Só a principal agência construtora de infraestrutura, a citada Works Progress Administration, construiu 40 mil prédios novos e reformou 85 mil. Essas obras incluíram 5 900 novas escolas, novos auditórios, ginásios esportivos e prédios recreativos, 1 mil novas bibliotecas, 7 mil novos dormitórios e 900 arsenais. Além disso, os projetos de infra-estrutura incluíram 2 302 estádios, bancadas e arquibancadas; 52 recintos de feiras e arenas de rodeios, 1 686 parques cobrindo 75 152 hectares, 3 185 playgrounds, 3 025 campos esportivos; 805 piscinas, 1 817 quadras de handbol, 10 070 quadras de tênis, 1 101 ringues de patinação no gelo, 138 teatros ao ar livre, 254 campos de golfe e 65 rampas de esqui. Tudo que gerasse emprego e serviço público mereceu obra, inclusive no campo das artes e dos esportes.
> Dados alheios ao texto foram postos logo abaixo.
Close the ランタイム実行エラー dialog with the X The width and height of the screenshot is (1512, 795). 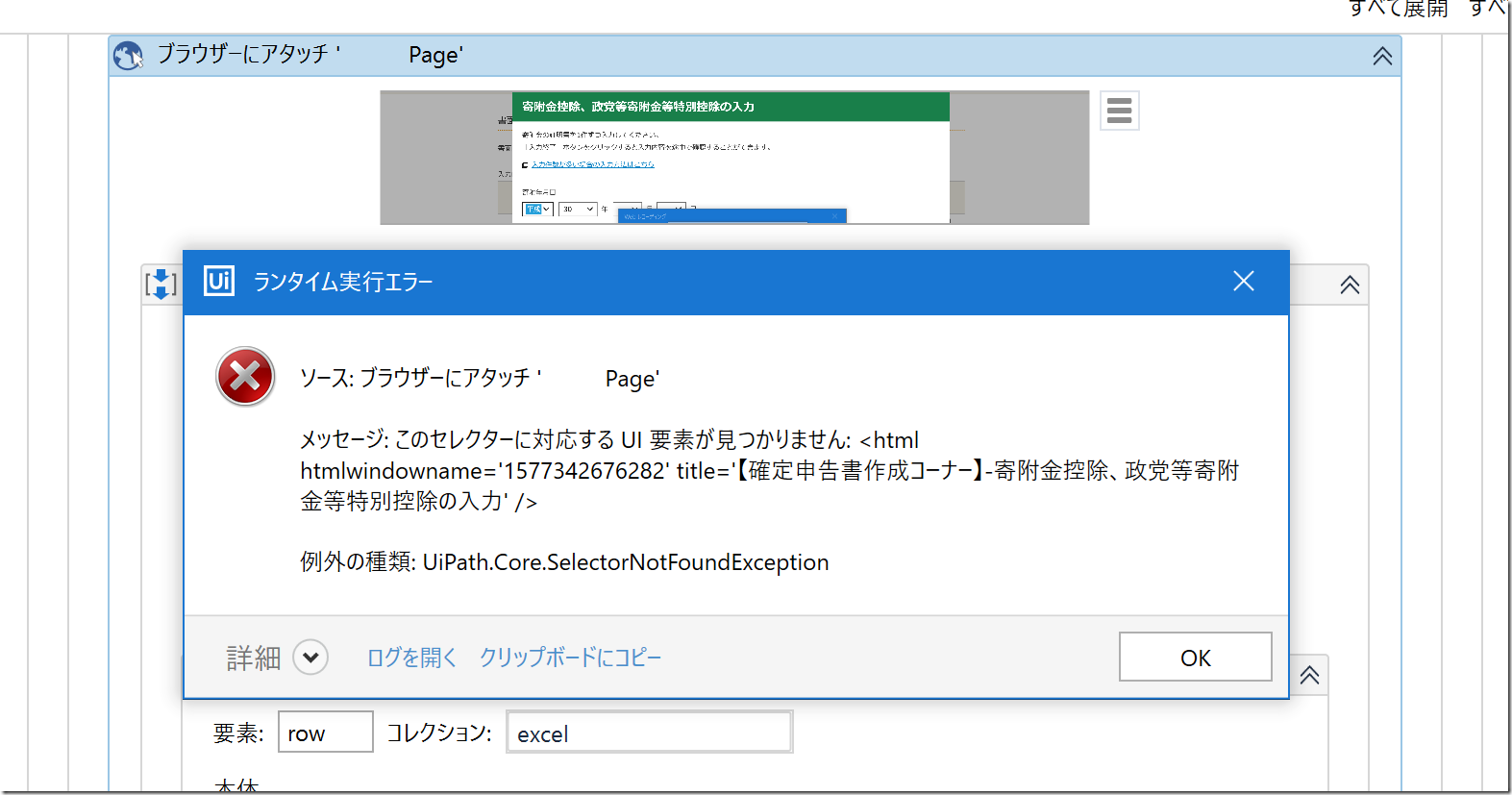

Uma outra agência cuidou de amparar com empregos até artistas de teatro e músicos de jazz. Não houve um município dos Estados Unidos que não tenha merecido uma obra do New Deal. Onde está o fracasso, se tudo está lá para ser usado ainda hoje?

É claro que não sei tudo isso de cor. Tirei da Wikipédia, de acesso fácil também para doutrinadores e doutrinados do Instituto Von Mises, do Instituto Liberal, da LBA e seu principal inspirador e financiador, a Fundação mundial Atlas. Todos fazem parte de uma rede de lavagem cerebral em atuação em várias partes do mundo, notadamente no Brasil, que em geral acompanham o ciclo econômico: toda vez que o grande capital financeiro ameaça afundar o mundo em crise, como em 29, em 2008 e agora, liberais e neoliberais se levantam para culpar o Estado do desastre, santificar o setor privado e desqualificar as iniciativas de intervenção estatal que, por uma dessas ironias da história, é o que salva os especuladores com a socialização das perdas. Note-se: o pequeno New Deal do Obama custou 7,5 trilhões de dólares e, que eu saiba, não deixou legado sequer de uma ponte! De qualquer modo, criou empregos.